[[ SOURCE INFORMATION open ]]
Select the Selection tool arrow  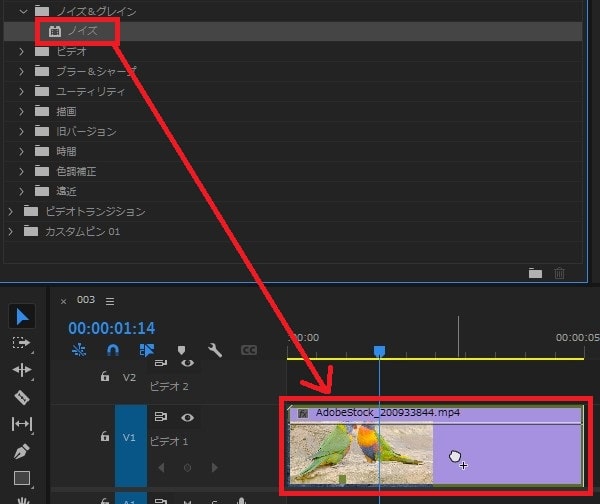click(22, 317)
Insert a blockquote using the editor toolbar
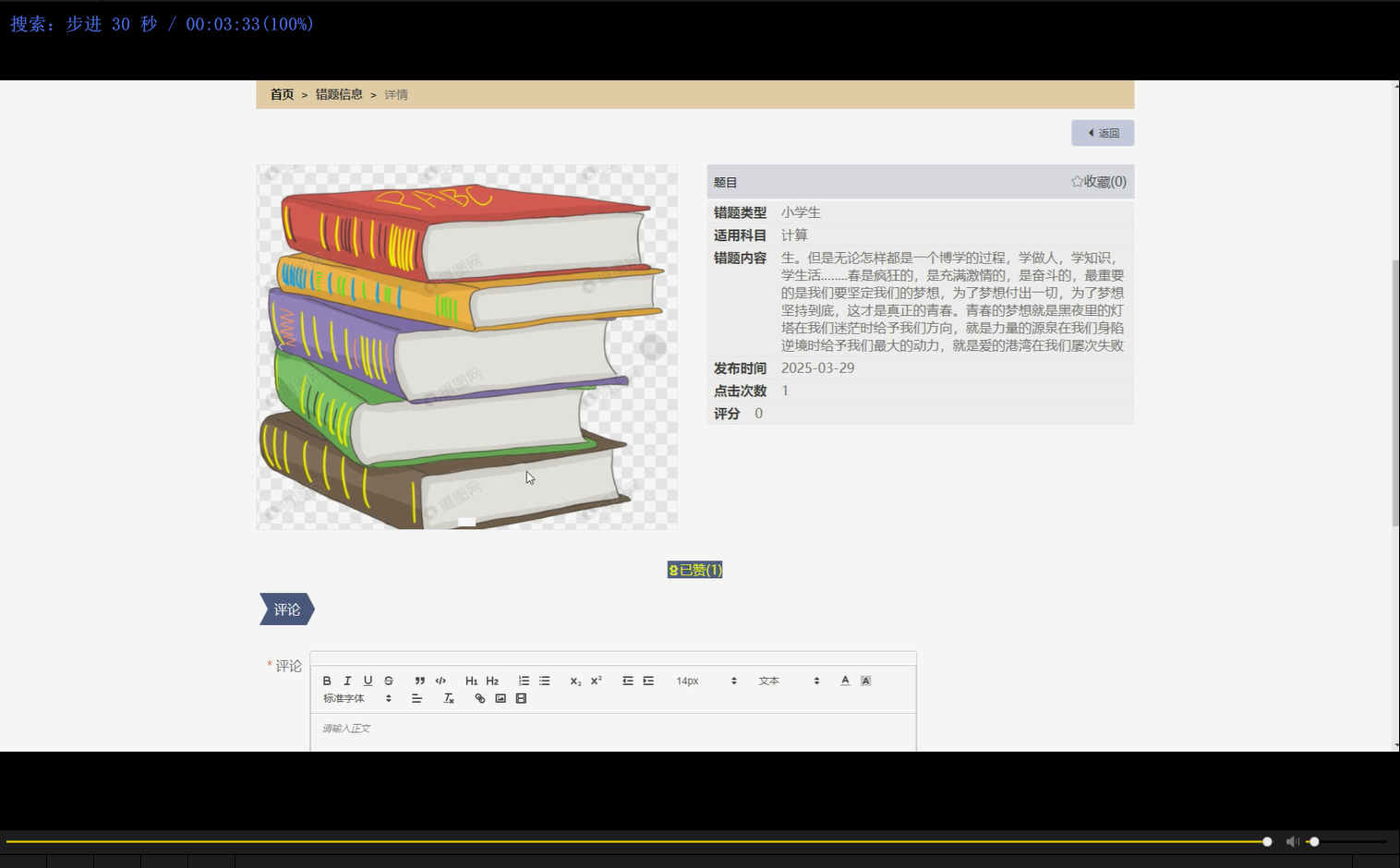The height and width of the screenshot is (868, 1400). point(420,681)
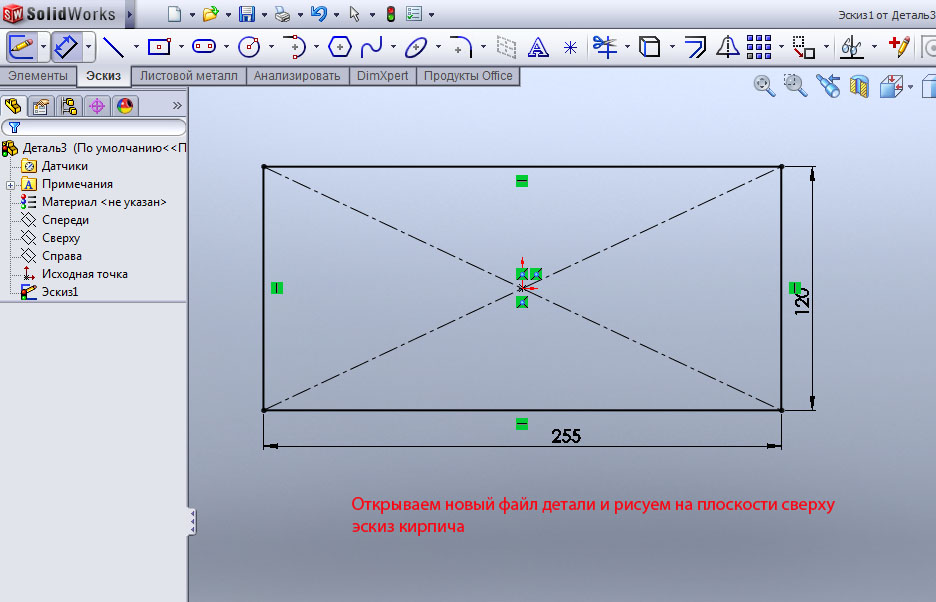This screenshot has height=602, width=936.
Task: Expand the manager tabs double chevron
Action: [x=177, y=105]
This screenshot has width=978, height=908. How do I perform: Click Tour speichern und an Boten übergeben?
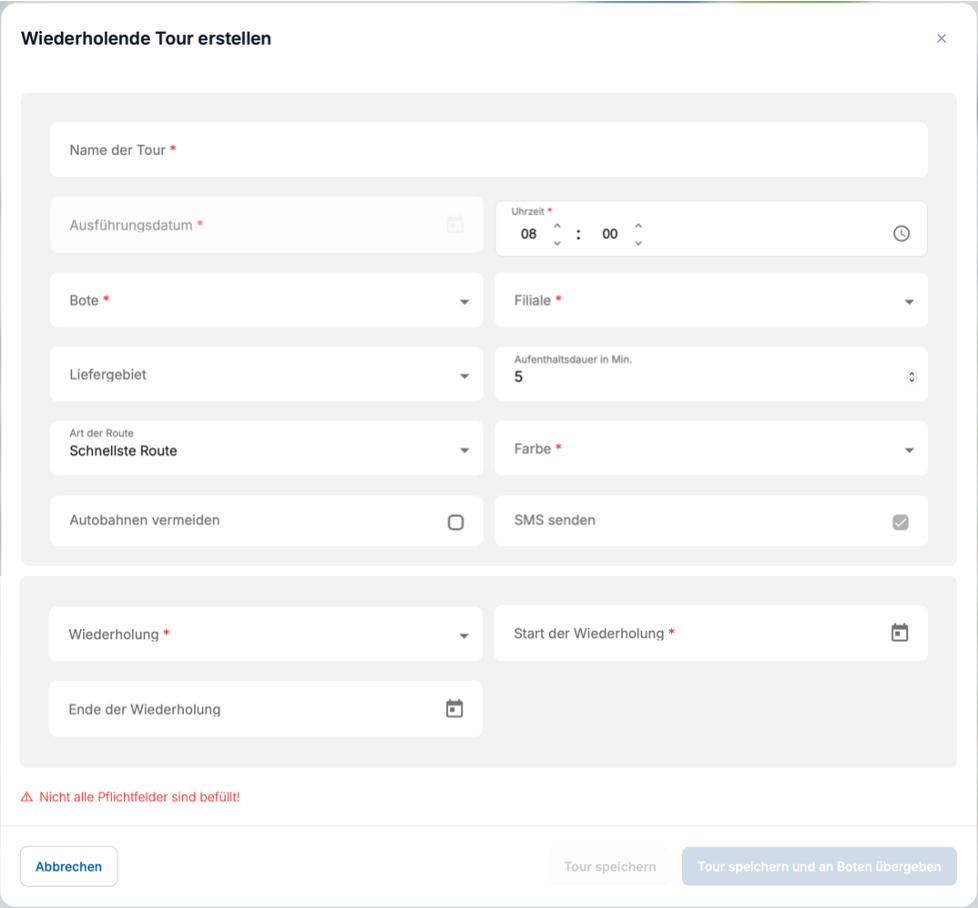[819, 867]
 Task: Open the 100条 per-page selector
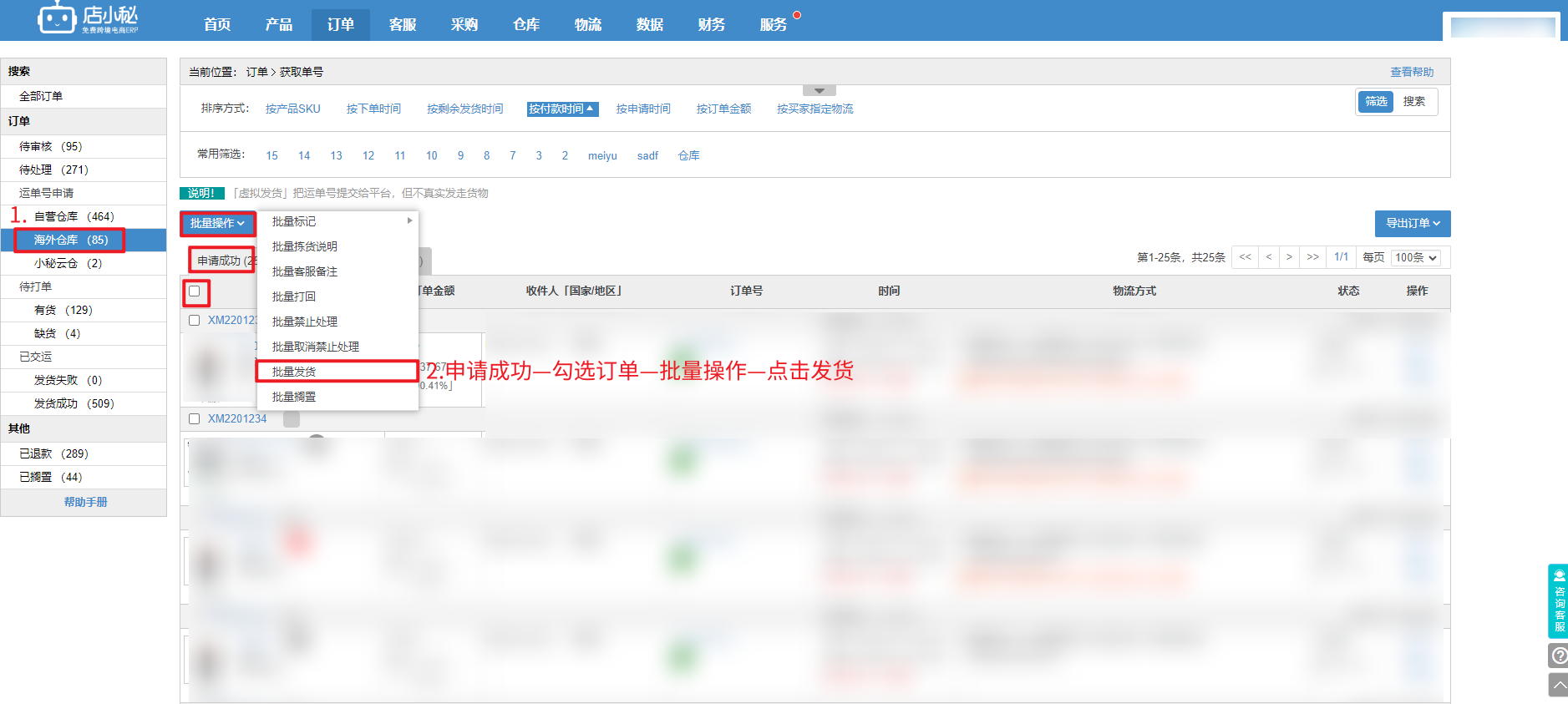click(1415, 258)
[[ SOURCE INFORMATION closed ]]
### EXERCISE
Your copy should consist solely of the lines from the line containing "Insert a blockquote using the editor toolbar" through the last line of the records above, reproduced exactly, with the pictures left out.

### RESPONSE BELOW
Insert a blockquote using the editor toolbar
The height and width of the screenshot is (868, 1400). point(420,681)
This screenshot has height=602, width=936.
Task: Expand the manager tabs double chevron
Action: [x=177, y=105]
This screenshot has width=978, height=908. How do I perform: Click Tour speichern und an Boten übergeben?
[819, 867]
 Task: Open the 100条 per-page selector
click(1415, 258)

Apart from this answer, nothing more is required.